EXERCISE DETAILS >> Please state how many lines of the entries contain the string "with", where case counts. Give only the number.

(Records for locating items described in the entries)
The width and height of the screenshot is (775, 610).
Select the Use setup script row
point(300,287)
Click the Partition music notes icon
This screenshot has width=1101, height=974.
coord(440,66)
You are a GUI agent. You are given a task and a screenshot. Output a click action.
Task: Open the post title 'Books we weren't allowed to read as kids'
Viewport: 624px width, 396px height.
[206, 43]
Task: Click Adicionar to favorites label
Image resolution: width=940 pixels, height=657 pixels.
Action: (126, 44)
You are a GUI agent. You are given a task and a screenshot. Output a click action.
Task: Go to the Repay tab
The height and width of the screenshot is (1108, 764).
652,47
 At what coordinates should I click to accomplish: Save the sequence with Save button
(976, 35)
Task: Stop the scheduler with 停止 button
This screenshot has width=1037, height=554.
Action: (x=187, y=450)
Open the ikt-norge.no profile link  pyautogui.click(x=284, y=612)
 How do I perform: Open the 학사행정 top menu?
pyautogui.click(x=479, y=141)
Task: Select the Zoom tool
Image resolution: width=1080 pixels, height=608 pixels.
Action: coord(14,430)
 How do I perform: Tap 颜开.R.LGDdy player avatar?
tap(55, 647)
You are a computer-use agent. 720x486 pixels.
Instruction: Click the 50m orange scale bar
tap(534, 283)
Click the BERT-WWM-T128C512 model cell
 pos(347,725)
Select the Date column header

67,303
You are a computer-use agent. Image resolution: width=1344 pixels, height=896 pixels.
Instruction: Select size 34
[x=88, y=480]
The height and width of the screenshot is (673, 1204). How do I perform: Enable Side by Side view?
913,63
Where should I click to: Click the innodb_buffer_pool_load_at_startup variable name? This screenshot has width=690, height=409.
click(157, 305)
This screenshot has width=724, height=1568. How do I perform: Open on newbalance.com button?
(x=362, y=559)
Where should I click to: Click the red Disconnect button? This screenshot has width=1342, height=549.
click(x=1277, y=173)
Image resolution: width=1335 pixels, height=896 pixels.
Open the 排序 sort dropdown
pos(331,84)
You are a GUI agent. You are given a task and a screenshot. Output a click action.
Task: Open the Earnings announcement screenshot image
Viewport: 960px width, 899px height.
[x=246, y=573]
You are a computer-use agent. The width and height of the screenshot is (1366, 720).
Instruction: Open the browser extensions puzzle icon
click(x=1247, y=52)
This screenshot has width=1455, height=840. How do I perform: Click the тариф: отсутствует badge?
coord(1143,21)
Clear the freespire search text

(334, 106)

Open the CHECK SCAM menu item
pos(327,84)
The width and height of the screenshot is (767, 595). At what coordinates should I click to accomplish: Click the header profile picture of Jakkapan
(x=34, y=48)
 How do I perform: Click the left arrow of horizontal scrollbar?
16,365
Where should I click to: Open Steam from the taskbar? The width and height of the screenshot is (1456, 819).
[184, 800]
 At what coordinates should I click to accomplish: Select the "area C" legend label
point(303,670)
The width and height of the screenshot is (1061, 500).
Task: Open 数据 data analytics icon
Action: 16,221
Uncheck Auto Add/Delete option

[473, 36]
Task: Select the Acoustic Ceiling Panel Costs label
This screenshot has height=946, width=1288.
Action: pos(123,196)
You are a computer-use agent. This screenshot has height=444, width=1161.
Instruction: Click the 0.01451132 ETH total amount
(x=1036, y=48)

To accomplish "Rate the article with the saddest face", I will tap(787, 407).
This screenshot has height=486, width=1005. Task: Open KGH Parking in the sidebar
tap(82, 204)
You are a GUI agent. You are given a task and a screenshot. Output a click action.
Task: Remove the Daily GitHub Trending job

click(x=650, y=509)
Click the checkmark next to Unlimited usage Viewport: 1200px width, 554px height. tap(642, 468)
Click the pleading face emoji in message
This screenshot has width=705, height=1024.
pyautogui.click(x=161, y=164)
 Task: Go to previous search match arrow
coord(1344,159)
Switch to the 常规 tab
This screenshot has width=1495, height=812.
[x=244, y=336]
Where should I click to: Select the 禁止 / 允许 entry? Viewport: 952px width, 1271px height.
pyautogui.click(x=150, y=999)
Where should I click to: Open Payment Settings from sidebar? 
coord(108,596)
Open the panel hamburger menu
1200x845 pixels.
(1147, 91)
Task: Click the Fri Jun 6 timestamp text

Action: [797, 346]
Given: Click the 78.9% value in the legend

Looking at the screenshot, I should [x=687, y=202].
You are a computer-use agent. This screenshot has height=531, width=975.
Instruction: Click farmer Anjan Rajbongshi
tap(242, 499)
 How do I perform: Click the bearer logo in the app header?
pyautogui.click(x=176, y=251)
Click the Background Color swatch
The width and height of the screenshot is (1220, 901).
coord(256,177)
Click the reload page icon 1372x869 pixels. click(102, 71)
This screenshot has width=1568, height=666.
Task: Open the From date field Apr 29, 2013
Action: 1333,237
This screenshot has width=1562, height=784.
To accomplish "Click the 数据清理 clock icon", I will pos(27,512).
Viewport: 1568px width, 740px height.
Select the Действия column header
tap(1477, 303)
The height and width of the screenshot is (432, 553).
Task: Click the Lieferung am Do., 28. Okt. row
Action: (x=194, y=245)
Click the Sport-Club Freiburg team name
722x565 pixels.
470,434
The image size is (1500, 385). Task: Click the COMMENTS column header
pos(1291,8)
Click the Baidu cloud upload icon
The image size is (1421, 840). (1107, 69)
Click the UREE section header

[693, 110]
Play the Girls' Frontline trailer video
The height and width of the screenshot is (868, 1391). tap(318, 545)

WRITTEN ANSWER >> 3